Pour que ces échanges soient possibles, des conditions de sécurité affectives sont nécessaires ( respect de la parole, de la personne) mais aussi des conditions d'institutionnalisation: savoir que cela est possible a un moment donné, à un endroit donné, pour pouvoir se préparer à la remise en question et l'accueillir positivement, pour se remémorer les règles en vigueur dans ce type de moment et faire appel aux savoirs nécessaires à l'évolution des échanges. La régularité de ces moments institutionnels permet le changement de rôles, l'appropriation des règles nécessaires et la certitude que ce moment reste confortable.

L'apprentissage construit alors un enrichissement de la personne qui donne de l'intérêt à la situation et qui motive l'élève à participer de nouveau à ces activités. Le savoir enrichit, valorise, et la discussion et les débats aident à construire une identité positive et reconnue. Les savoirs sont situés dans des domaines qui font sens parce qu'ils sont communicables et communiqués et ils situent en retour une vision du monde et de ses composants dans un rapport qui évolue et l'agrandit.

La part du maître demande donc d'organiser des temps et des lieux dans lesquels ce type d'échanges soient possibles institutionnellement, que des règles soient  élaborées pour qu'ils soient organisés dans le respect de tous et donc de chacun, et qu'il en soit le garant.

Mais le maître doit aussi penser à la mise à disposition de moments et de lieux différents, distincts , où l'expression et les essais (individuels, à deux, entre copains) sont possibles, où le faire semblant peut l'emporter sur la réalité, où la mise en scène est entièrement dévolue à l'élève, ainsi que le choix des moyens, avec d'autres règles qui permettent là encore que tous et chacun puisse vivre en sécurité.

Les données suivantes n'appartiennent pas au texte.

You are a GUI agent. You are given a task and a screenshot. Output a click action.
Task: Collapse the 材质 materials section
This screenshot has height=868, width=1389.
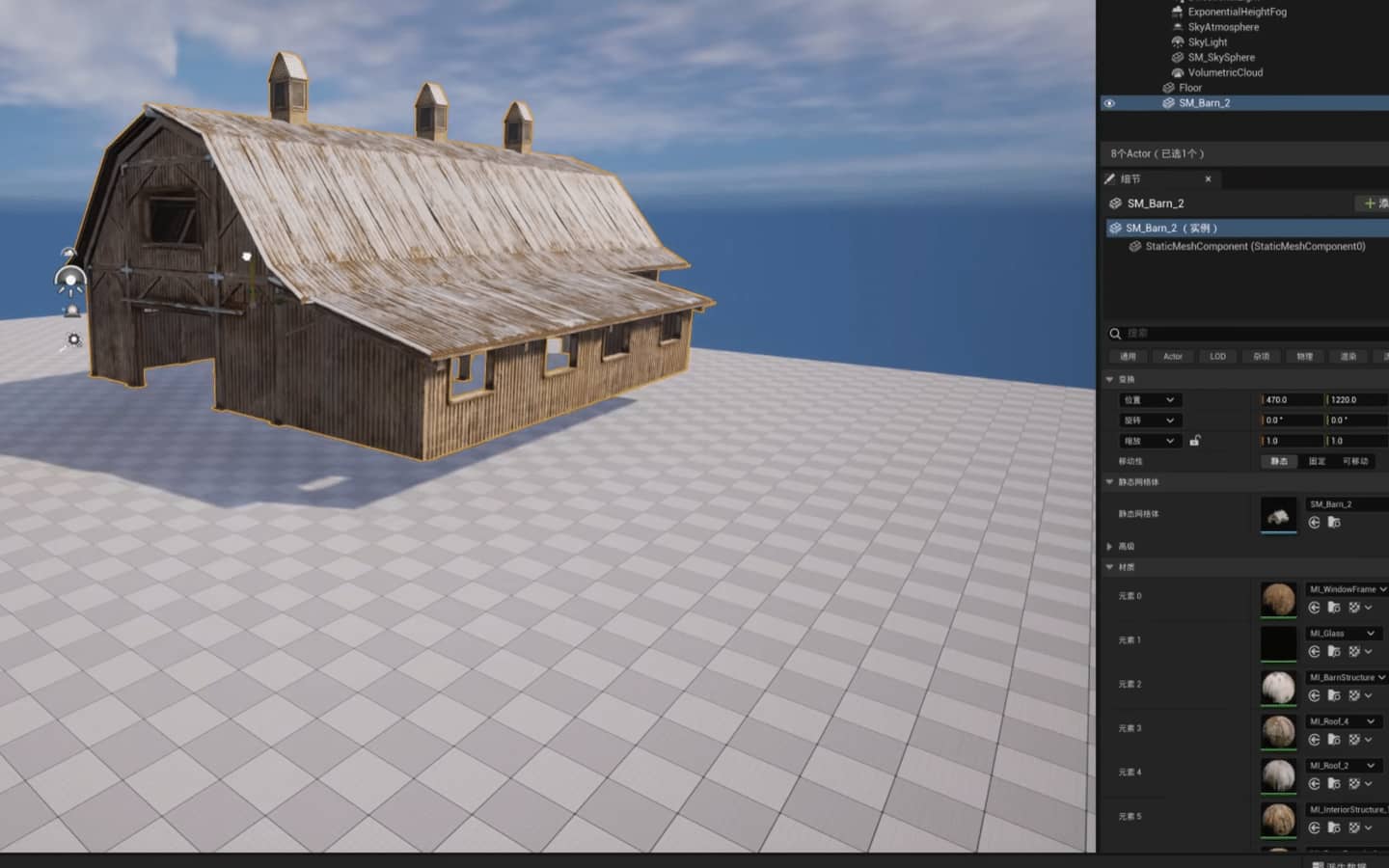(1109, 567)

L'école prend alors une fonction qui permet de la démarquer de l'espace familial. Les temps, les lieux et les activités ne sont pas du même ordre. Les règles de vie supposent le partage et le respect de nombreux partenaires , différents de par leur âge ou leur rôle. La socialisation se différencie et la citoyenneté commence à poindre. Des droits et des devoirs sont signifiés qui permettent de vivre et d'apprendre ensemble. Le statut de l'erreur prend une coloration particulière reliée à l'échange avec les membres d'une petite société qui sont à la fois proches et différents de ceux de la sphère familiale.

La maternelle a pour vocation de construire en douceur la séparation d'avec la famille. Cela suppose de savoir énoncer clairement (avec ouverture et empathie sur les personnes et les savoirs mais avec rigueur sur les possibles et les limites ) les différences de rythme, d'usage dans des lieux différents, de règles en fonction de lieux et de moments particuliers, de comportements en fonction des groupes de travail, des projets, des domaines de savoirs, des activités . Cette clarté dans les attentes de l'institution et de l'enseignant doit être permanente, renouvelée chaque jour pour aider l'enfant à se situer et à prendre des repères solides dans une image d'élève qui prendra plaisir à venir à l'école pour y apprendre avec d'autres des choses qui l'intéressent et l'enrichissent. Des habitudes naissent et des automatismes se créent. Leur nature et leur qualité amèneront l'enfant de maternelle à se situer comme un élève curieux ou discret, autonome ou indépendant, créatif ou obéissant ... Il saura naturellement ranger, partager, attendre son tour, aider, ne pas gaspiller, si le temps passé à l'école lui a permis de constater l'importance de la nécessité de ces attitudes dans la vie de tous les jours, pour lui et pour les autres.